The biggest problem with looking towards nature for security solutions is that nature has had billions of years to evolve. For example, while it might be possible for the immune system to engage in a full-spectrum approach to disease control the evolution that has allowed that to happen is simply not possible for the single individual, organization, and probably not even nation. You can’t do it; it’s impossible. Imagine what your life would be like if you tried to bring into conscious awareness every nerve fiber, every immune response, every chemical that crossed a neural synapse. You would go stark raving mad.

In other words, it’s OK to look at nature for inspiration but it is not a good idea to look at nature for models of implementation.

Figureitout June 27, 2013 10:13 PM

Imagine what your life would be like…
Just me
–Yeah, but it’d be pretty cool for a little; plug into the matrix. It’s like trying to use a computer and the internet to do something besides fixing mistakes someone else made.
And monkeys seem to find their way into the coding process.

David Leppik June 28, 2013 12:07 PM

Open source? The authors need to look that up in the dictionary. I’m pretty sure they mean no secrets. There is no copyright in nature, and they aren’t referring to the DNA/RNA code-swapping that some viruses facilitate.

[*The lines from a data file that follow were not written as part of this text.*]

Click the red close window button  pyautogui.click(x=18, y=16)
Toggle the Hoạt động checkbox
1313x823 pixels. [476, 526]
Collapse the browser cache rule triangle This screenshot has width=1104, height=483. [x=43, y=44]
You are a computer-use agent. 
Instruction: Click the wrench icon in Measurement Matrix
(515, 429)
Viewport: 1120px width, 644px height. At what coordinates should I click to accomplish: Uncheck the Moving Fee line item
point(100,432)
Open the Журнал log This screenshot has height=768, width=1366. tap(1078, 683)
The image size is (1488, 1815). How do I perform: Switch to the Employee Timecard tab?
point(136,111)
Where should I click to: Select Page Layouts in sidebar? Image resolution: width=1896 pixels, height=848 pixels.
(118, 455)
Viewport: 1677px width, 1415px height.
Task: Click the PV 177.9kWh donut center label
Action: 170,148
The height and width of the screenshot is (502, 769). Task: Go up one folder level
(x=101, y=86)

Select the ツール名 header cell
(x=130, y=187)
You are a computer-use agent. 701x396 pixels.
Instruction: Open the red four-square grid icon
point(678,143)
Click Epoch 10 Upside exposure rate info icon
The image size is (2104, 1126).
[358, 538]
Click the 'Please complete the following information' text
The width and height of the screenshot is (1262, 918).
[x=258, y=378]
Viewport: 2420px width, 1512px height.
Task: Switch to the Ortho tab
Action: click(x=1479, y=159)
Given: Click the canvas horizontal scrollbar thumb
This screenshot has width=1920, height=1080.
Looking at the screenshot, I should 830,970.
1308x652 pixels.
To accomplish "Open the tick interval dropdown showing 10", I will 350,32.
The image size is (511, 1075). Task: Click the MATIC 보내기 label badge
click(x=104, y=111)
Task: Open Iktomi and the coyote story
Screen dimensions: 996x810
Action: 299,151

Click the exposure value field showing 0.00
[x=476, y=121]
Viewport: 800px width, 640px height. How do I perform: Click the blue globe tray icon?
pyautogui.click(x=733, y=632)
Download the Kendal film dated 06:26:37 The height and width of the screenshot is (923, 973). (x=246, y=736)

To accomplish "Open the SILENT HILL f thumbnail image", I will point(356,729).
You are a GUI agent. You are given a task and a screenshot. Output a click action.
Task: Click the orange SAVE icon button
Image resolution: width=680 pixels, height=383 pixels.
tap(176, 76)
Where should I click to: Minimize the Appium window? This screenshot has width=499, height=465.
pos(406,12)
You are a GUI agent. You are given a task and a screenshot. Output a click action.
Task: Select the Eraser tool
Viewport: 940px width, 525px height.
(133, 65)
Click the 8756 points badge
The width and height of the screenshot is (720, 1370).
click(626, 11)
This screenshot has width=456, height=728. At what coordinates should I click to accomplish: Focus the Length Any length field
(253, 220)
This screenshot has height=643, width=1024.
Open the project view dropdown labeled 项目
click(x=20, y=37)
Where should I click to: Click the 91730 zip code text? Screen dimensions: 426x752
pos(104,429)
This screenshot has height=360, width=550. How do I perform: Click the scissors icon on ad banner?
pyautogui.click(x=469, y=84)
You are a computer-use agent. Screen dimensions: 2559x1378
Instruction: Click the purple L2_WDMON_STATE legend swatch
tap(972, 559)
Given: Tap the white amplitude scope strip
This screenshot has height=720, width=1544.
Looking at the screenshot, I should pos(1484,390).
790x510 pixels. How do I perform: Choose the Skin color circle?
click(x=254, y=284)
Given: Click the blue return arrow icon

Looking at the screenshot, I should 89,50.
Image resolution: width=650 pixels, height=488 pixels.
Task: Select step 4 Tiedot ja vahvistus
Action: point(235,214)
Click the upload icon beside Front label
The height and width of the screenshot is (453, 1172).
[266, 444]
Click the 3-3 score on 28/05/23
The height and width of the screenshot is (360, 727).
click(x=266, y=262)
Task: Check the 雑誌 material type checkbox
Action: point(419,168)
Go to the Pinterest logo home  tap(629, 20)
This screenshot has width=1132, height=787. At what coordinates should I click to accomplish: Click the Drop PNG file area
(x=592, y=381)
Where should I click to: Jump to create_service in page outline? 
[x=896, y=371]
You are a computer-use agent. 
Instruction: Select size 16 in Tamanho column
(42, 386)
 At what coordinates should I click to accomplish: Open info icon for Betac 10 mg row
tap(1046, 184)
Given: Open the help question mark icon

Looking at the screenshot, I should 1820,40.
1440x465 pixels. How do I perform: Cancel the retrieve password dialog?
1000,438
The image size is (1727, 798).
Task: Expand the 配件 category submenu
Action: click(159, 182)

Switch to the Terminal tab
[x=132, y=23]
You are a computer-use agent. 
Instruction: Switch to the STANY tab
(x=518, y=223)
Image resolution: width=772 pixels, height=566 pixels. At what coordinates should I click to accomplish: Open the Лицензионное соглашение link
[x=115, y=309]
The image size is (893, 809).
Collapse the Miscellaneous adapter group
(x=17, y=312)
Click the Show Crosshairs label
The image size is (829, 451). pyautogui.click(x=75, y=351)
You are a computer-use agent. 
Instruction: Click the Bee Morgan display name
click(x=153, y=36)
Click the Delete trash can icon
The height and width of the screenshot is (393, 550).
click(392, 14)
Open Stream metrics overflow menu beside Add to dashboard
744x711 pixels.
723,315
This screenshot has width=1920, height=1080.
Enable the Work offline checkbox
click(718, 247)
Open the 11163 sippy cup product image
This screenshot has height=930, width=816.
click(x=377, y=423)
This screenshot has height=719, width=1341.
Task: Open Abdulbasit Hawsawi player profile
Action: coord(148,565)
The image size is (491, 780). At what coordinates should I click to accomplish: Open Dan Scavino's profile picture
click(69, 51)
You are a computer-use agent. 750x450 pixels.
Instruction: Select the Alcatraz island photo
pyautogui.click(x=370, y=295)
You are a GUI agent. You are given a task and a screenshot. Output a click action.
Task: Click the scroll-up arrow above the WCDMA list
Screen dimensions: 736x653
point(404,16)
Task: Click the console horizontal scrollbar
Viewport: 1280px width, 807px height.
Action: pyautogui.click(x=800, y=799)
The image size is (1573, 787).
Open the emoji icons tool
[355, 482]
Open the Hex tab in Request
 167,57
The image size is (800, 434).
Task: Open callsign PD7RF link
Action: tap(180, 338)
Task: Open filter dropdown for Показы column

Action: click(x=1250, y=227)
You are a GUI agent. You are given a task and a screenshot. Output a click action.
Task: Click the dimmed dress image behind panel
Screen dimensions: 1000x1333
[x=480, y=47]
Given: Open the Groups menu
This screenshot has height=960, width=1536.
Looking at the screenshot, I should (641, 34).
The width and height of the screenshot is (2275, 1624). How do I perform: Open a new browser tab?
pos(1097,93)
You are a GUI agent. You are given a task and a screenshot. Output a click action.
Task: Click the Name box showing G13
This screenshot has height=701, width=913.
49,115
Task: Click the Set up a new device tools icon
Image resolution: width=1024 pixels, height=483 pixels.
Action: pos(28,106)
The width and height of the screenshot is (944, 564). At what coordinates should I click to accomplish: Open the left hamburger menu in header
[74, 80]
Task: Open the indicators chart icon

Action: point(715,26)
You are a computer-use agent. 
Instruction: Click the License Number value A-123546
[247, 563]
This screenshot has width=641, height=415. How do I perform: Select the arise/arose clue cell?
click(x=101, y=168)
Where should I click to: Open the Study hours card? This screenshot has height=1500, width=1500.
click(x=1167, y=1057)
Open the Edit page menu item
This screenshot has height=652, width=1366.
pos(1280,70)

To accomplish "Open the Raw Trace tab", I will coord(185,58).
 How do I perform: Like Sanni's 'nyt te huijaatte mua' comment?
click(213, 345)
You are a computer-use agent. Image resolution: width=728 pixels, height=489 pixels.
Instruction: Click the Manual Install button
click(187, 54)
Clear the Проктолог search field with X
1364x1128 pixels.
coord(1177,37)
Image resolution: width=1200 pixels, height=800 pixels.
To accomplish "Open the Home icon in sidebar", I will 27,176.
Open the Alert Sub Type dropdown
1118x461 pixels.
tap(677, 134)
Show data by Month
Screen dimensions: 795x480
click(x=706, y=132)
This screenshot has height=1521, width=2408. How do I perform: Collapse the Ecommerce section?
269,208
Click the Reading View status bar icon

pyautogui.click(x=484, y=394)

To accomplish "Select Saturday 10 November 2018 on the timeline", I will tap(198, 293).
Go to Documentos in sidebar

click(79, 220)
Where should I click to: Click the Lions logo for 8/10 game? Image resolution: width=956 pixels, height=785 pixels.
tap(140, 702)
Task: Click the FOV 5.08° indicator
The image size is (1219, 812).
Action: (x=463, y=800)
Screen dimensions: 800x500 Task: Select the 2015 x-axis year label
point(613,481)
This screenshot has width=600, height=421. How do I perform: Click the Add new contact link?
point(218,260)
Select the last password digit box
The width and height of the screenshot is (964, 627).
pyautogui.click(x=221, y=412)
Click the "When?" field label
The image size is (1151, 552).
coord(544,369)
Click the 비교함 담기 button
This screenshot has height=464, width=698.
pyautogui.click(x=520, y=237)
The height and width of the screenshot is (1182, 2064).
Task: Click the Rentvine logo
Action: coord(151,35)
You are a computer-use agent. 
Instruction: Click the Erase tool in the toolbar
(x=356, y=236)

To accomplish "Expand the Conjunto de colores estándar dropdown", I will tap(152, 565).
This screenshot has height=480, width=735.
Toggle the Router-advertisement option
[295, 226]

noseyparkerunit July 2, 2013 9:27 PM

‘m impressed with Manuka honey, brand name Medihoney which was given to me for a large leg wound at my hospital. There is some kind of weird germ killing mechanisms in that substance that colonies of bees figured out how to protect their honey from bacteria over eons. Now, stop and take a look at something called quorum sennsing where let’s imagine the bees substance blocks hives of bacteria from communicating. Sort of like blocking cell phone networks.

I’m beginning to see the world that way. Our bodies regenerate through their quorum senses. Cells working together like hives of bees. Bacteria interrupts that. The bees figured how to keep the bacteria from ganging up on their honey.

And on my leg wound.

You can go a long way into biology with those analogies.

There’s a lot more to it. Look at videos of Peter Molan on Youtube explaining how Manuka honey works. Lots of different processes going on. And he doesn’t completely understand it either.

That crazy John McAfee was investing in this quorum sensing technology in the jungles of Belize but then strange things happened to him which I won’t try to figure out.